• [AIM OF THE EXERCISE]:
When you write out the records, keep every line exactly as it is.

• [INPUT DATA]:
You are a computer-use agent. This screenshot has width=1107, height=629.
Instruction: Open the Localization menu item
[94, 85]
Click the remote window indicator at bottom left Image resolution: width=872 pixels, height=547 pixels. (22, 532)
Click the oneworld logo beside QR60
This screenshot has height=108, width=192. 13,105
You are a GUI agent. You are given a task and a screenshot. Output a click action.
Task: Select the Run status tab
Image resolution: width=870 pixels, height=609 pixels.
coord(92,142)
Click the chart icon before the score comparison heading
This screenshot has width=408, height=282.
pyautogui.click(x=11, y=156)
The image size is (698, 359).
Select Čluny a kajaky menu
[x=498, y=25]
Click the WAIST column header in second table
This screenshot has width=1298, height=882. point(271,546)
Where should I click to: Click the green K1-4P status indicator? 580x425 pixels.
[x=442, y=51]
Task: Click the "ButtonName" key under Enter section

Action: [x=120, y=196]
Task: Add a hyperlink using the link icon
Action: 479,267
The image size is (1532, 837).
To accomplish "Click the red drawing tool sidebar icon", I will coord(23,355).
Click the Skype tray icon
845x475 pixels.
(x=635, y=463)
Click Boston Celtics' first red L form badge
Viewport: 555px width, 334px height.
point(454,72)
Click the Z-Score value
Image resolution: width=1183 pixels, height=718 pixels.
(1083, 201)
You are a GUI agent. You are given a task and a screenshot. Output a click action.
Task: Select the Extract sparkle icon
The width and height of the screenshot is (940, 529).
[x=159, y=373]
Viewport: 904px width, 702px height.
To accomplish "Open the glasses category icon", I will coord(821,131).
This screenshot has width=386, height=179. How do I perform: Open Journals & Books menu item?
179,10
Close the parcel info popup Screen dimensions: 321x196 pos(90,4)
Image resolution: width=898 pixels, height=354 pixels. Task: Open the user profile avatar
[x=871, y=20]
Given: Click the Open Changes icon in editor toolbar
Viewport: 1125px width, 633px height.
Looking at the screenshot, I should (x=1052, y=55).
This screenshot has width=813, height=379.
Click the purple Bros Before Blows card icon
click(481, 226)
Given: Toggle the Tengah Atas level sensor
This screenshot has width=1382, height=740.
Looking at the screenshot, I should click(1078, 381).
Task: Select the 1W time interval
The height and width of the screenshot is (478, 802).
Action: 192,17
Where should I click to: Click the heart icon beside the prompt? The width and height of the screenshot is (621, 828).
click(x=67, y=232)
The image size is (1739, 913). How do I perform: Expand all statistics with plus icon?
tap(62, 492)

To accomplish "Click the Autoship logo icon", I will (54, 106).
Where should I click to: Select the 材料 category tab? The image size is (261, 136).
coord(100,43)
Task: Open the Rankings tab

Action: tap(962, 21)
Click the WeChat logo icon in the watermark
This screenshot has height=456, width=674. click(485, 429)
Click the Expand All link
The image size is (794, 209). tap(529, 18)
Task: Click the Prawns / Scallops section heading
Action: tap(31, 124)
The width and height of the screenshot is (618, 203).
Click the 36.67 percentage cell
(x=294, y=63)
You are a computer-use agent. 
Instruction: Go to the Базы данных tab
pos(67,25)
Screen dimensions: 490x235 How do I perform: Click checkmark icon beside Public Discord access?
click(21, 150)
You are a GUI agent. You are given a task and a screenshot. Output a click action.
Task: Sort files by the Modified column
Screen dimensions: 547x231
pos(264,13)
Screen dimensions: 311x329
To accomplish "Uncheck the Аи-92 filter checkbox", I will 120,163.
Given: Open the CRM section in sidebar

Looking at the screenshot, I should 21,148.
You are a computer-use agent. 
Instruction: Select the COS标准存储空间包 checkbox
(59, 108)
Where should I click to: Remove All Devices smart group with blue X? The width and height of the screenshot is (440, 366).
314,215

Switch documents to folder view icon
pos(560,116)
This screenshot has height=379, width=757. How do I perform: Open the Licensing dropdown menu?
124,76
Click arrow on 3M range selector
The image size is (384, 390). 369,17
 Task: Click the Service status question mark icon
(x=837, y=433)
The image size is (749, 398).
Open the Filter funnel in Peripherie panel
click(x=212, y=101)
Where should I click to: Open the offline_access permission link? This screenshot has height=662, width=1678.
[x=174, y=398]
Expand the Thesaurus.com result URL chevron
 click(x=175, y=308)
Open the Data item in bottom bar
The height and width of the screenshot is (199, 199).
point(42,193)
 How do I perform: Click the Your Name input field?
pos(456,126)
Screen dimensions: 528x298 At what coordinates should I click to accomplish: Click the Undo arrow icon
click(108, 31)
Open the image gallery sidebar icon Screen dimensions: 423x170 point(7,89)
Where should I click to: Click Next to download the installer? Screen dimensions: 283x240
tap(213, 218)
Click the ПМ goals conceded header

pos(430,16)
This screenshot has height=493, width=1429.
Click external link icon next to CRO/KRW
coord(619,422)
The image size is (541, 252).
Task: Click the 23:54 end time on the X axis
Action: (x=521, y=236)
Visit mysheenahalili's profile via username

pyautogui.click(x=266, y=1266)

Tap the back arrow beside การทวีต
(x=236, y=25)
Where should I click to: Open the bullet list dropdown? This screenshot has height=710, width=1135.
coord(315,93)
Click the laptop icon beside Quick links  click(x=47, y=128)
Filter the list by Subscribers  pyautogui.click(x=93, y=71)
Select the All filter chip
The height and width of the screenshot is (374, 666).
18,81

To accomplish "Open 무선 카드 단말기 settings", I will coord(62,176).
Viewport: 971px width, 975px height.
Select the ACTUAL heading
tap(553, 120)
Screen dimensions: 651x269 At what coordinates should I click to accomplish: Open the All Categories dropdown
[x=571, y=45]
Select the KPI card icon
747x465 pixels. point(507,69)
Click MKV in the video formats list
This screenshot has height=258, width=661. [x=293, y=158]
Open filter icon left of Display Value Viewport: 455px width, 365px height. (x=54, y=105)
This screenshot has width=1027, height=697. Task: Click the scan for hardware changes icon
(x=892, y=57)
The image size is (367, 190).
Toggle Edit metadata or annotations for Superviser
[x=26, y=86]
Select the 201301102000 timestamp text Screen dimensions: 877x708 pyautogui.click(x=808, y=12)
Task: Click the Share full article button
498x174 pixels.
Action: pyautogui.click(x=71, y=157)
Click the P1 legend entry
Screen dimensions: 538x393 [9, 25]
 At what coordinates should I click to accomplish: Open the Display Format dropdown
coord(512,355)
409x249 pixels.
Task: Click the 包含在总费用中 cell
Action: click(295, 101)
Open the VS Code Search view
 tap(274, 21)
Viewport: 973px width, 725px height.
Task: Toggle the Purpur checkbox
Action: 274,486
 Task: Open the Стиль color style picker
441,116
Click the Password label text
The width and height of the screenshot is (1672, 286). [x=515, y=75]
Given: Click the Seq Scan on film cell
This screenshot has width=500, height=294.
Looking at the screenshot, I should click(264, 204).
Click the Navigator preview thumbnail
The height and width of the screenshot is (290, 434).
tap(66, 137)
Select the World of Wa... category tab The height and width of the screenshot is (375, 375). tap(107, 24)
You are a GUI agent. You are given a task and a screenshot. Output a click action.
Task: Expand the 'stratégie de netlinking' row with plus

• [FINISHED TASK]:
You are a computer-use agent. This screenshot has width=1107, height=629.
Instruction: Open the Localization menu item
[94, 85]
Click the remote window indicator at bottom left Image resolution: width=872 pixels, height=547 pixels. (22, 532)
Click the oneworld logo beside QR60
This screenshot has height=108, width=192. 13,105
You are a GUI agent. You are given a task and a screenshot. Output a click action.
Task: Select the Run status tab
Image resolution: width=870 pixels, height=609 pixels.
coord(92,142)
Click the chart icon before the score comparison heading
This screenshot has width=408, height=282.
pyautogui.click(x=11, y=156)
The image size is (698, 359).
Select Čluny a kajaky menu
[x=498, y=25]
Click the WAIST column header in second table
This screenshot has width=1298, height=882. point(271,546)
Where should I click to: Click the green K1-4P status indicator? 580x425 pixels.
[x=442, y=51]
Task: Click the "ButtonName" key under Enter section

Action: [x=120, y=196]
Task: Add a hyperlink using the link icon
Action: 479,267
The image size is (1532, 837).
To accomplish "Click the red drawing tool sidebar icon", I will coord(23,355).
Click the Skype tray icon
845x475 pixels.
(x=635, y=463)
Click Boston Celtics' first red L form badge
Viewport: 555px width, 334px height.
point(454,72)
Click the Z-Score value
Image resolution: width=1183 pixels, height=718 pixels.
(1083, 201)
You are a GUI agent. You are given a task and a screenshot. Output a click action.
Task: Select the Extract sparkle icon
The width and height of the screenshot is (940, 529).
[x=159, y=373]
Viewport: 904px width, 702px height.
To accomplish "Open the glasses category icon", I will coord(821,131).
This screenshot has width=386, height=179. How do I perform: Open Journals & Books menu item?
179,10
Close the parcel info popup Screen dimensions: 321x196 pos(90,4)
Image resolution: width=898 pixels, height=354 pixels. Task: Open the user profile avatar
[x=871, y=20]
Given: Click the Open Changes icon in editor toolbar
Viewport: 1125px width, 633px height.
Looking at the screenshot, I should (x=1052, y=55).
This screenshot has width=813, height=379.
Click the purple Bros Before Blows card icon
click(481, 226)
Given: Toggle the Tengah Atas level sensor
This screenshot has width=1382, height=740.
Looking at the screenshot, I should click(1078, 381).
Task: Select the 1W time interval
The height and width of the screenshot is (478, 802).
Action: 192,17
Where should I click to: Click the heart icon beside the prompt? The width and height of the screenshot is (621, 828).
click(x=67, y=232)
The image size is (1739, 913). How do I perform: Expand all statistics with plus icon?
tap(62, 492)

To accomplish "Click the Autoship logo icon", I will (54, 106).
Where should I click to: Select the 材料 category tab? The image size is (261, 136).
coord(100,43)
Task: Open the Rankings tab

Action: tap(962, 21)
Click the WeChat logo icon in the watermark
This screenshot has height=456, width=674. click(485, 429)
Click the Expand All link
The image size is (794, 209). tap(529, 18)
Task: Click the Prawns / Scallops section heading
Action: tap(31, 124)
The width and height of the screenshot is (618, 203).
Click the 36.67 percentage cell
(x=294, y=63)
You are a computer-use agent. 
Instruction: Go to the Базы данных tab
pos(67,25)
Screen dimensions: 490x235 How do I perform: Click checkmark icon beside Public Discord access?
click(21, 150)
You are a GUI agent. You are given a task and a screenshot. Output a click action.
Task: Sort files by the Modified column
Screen dimensions: 547x231
pos(264,13)
Screen dimensions: 311x329
To accomplish "Uncheck the Аи-92 filter checkbox", I will 120,163.
Given: Open the CRM section in sidebar

Looking at the screenshot, I should 21,148.
You are a computer-use agent. 
Instruction: Select the COS标准存储空间包 checkbox
(59, 108)
Where should I click to: Remove All Devices smart group with blue X? The width and height of the screenshot is (440, 366).
314,215

Switch documents to folder view icon
pos(560,116)
This screenshot has height=379, width=757. How do I perform: Open the Licensing dropdown menu?
124,76
Click arrow on 3M range selector
The image size is (384, 390). 369,17
 Task: Click the Service status question mark icon
(x=837, y=433)
The image size is (749, 398).
Open the Filter funnel in Peripherie panel
click(x=212, y=101)
Where should I click to: Open the offline_access permission link? This screenshot has height=662, width=1678.
[x=174, y=398]
Expand the Thesaurus.com result URL chevron
 click(x=175, y=308)
Open the Data item in bottom bar
The height and width of the screenshot is (199, 199).
point(42,193)
 How do I perform: Click the Your Name input field?
pos(456,126)
Screen dimensions: 528x298 At what coordinates should I click to accomplish: Click the Undo arrow icon
click(108, 31)
Open the image gallery sidebar icon Screen dimensions: 423x170 point(7,89)
Where should I click to: Click Next to download the installer? Screen dimensions: 283x240
tap(213, 218)
Click the ПМ goals conceded header

pos(430,16)
This screenshot has height=493, width=1429.
Click external link icon next to CRO/KRW
coord(619,422)
The image size is (541, 252).
Task: Click the 23:54 end time on the X axis
Action: (x=521, y=236)
Visit mysheenahalili's profile via username

pyautogui.click(x=266, y=1266)

Tap the back arrow beside การทวีต
(x=236, y=25)
Where should I click to: Open the bullet list dropdown? This screenshot has height=710, width=1135.
coord(315,93)
Click the laptop icon beside Quick links  click(x=47, y=128)
Filter the list by Subscribers  pyautogui.click(x=93, y=71)
Select the All filter chip
The height and width of the screenshot is (374, 666).
18,81

To accomplish "Open 무선 카드 단말기 settings", I will coord(62,176).
Viewport: 971px width, 975px height.
Select the ACTUAL heading
tap(553, 120)
Screen dimensions: 651x269 At what coordinates should I click to accomplish: Open the All Categories dropdown
[x=571, y=45]
Select the KPI card icon
747x465 pixels. point(507,69)
Click MKV in the video formats list
This screenshot has height=258, width=661. [x=293, y=158]
Open filter icon left of Display Value Viewport: 455px width, 365px height. (x=54, y=105)
This screenshot has width=1027, height=697. Task: Click the scan for hardware changes icon
(x=892, y=57)
The image size is (367, 190).
Toggle Edit metadata or annotations for Superviser
[x=26, y=86]
Select the 201301102000 timestamp text Screen dimensions: 877x708 pyautogui.click(x=808, y=12)
Task: Click the Share full article button
498x174 pixels.
Action: pyautogui.click(x=71, y=157)
Click the P1 legend entry
Screen dimensions: 538x393 [9, 25]
 At what coordinates should I click to accomplish: Open the Display Format dropdown
coord(512,355)
409x249 pixels.
Task: Click the 包含在总费用中 cell
Action: click(295, 101)
Open the VS Code Search view
 tap(274, 21)
Viewport: 973px width, 725px height.
Task: Toggle the Purpur checkbox
Action: 274,486
 Task: Open the Стиль color style picker
441,116
Click the Password label text
The width and height of the screenshot is (1672, 286). [x=515, y=75]
Given: Click the Seq Scan on film cell
This screenshot has width=500, height=294.
Looking at the screenshot, I should click(264, 204).
Click the Navigator preview thumbnail
The height and width of the screenshot is (290, 434).
tap(66, 137)
Select the World of Wa... category tab The height and width of the screenshot is (375, 375). tap(107, 24)
You are a GUI agent. You are given a task and a screenshot. Output a click action.
Task: Expand the 'stratégie de netlinking' row with plus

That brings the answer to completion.